_YOUR INSTRUCTIONS_. Look below for the line that contains "Given: Open MA(5,10,30,60,100,200)", then copy it and each following line exactly, through and including the line that contains "Screen dimensions: 600x366".

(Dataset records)
※

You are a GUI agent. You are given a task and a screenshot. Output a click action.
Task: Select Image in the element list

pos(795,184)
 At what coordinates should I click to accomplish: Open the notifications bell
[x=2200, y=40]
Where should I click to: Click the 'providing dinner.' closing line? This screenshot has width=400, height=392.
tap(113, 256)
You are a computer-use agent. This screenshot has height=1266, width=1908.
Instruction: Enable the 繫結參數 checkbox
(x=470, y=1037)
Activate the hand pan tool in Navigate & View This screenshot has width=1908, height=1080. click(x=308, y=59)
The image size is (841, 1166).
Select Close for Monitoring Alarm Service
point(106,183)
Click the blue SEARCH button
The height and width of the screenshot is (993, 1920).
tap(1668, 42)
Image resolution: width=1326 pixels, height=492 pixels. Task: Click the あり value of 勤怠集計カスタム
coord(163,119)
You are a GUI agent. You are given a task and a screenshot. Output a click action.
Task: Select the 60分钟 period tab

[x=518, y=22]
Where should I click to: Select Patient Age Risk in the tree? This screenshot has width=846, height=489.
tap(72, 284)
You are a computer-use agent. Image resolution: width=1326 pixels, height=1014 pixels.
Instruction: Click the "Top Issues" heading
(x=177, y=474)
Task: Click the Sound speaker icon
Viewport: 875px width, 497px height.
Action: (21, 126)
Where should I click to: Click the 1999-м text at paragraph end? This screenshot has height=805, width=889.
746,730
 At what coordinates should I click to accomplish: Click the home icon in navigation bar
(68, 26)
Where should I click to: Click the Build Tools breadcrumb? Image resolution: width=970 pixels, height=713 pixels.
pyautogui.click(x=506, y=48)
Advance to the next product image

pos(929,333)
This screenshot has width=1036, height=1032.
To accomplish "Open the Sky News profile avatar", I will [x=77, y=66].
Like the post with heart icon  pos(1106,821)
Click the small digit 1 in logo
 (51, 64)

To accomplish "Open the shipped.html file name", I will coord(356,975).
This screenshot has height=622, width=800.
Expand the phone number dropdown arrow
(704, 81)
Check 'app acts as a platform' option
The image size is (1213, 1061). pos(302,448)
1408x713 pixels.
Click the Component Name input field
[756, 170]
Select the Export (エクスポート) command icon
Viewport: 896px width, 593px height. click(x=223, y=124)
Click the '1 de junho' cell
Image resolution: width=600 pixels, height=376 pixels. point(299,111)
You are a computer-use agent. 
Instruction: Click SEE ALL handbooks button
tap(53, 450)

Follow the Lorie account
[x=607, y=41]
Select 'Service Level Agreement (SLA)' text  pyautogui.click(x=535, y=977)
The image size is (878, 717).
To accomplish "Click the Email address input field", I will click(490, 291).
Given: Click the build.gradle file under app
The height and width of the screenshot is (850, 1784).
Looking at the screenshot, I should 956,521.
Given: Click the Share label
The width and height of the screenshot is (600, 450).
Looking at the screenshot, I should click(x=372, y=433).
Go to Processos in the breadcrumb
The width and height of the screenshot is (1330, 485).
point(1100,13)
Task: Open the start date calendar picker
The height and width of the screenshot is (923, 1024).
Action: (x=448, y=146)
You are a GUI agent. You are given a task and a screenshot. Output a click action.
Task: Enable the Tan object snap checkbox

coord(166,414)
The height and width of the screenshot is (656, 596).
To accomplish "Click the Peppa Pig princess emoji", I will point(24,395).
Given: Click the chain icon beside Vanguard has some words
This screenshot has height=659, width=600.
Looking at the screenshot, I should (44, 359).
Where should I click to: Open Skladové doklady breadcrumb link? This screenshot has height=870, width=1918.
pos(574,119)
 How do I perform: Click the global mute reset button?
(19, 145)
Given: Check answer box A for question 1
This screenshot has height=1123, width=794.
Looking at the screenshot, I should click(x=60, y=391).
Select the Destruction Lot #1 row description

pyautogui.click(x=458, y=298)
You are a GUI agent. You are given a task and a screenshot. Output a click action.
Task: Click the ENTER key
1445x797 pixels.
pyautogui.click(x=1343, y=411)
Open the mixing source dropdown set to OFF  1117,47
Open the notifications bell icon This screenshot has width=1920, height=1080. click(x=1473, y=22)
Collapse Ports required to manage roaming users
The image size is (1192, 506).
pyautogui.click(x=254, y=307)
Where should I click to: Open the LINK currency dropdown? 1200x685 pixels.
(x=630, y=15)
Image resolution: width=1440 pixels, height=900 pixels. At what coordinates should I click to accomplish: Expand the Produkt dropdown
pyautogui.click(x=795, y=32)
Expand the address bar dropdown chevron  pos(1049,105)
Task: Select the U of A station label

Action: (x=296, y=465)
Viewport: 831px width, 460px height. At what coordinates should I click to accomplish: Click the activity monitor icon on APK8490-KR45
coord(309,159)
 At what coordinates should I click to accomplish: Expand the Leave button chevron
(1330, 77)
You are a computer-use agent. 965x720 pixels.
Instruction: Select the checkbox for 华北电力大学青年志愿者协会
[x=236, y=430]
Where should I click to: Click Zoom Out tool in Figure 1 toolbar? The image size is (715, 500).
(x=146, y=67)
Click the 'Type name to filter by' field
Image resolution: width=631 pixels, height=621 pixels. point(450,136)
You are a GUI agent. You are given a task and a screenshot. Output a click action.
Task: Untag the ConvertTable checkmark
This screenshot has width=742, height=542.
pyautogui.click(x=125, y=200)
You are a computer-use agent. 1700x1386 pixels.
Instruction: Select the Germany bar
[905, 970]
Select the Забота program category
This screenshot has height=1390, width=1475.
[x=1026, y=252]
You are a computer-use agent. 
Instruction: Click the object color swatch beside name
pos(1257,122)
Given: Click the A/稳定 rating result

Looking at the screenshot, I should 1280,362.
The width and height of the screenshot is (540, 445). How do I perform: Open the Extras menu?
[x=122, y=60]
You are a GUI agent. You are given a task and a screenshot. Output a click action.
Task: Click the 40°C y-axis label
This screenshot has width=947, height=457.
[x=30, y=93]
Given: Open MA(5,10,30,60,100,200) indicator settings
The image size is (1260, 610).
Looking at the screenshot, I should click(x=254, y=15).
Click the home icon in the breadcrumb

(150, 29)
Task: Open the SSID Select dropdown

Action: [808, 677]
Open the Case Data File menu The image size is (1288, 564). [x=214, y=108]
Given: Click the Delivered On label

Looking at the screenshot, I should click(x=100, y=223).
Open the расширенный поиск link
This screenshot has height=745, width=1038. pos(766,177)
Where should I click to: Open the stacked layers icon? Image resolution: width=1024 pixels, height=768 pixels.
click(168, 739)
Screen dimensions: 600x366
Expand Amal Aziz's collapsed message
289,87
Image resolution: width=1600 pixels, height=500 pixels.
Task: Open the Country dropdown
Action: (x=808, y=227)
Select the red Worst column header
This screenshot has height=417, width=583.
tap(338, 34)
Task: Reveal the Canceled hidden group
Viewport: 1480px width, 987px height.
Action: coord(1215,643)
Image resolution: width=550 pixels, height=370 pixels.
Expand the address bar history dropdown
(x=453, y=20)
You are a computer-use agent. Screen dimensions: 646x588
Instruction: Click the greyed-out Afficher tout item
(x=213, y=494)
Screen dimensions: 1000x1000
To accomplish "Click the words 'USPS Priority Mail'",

※

_RESPONSE AREA_.
Given: Open MA(5,10,30,60,100,200) indicator settings
The image size is (1260, 610).
Looking at the screenshot, I should click(x=254, y=15).
Click the home icon in the breadcrumb

(150, 29)
Task: Open the SSID Select dropdown

Action: [808, 677]
Open the Case Data File menu The image size is (1288, 564). [x=214, y=108]
Given: Click the Delivered On label

Looking at the screenshot, I should click(x=100, y=223).
Open the расширенный поиск link
This screenshot has height=745, width=1038. pos(766,177)
Where should I click to: Open the stacked layers icon? Image resolution: width=1024 pixels, height=768 pixels.
click(168, 739)
Screen dimensions: 600x366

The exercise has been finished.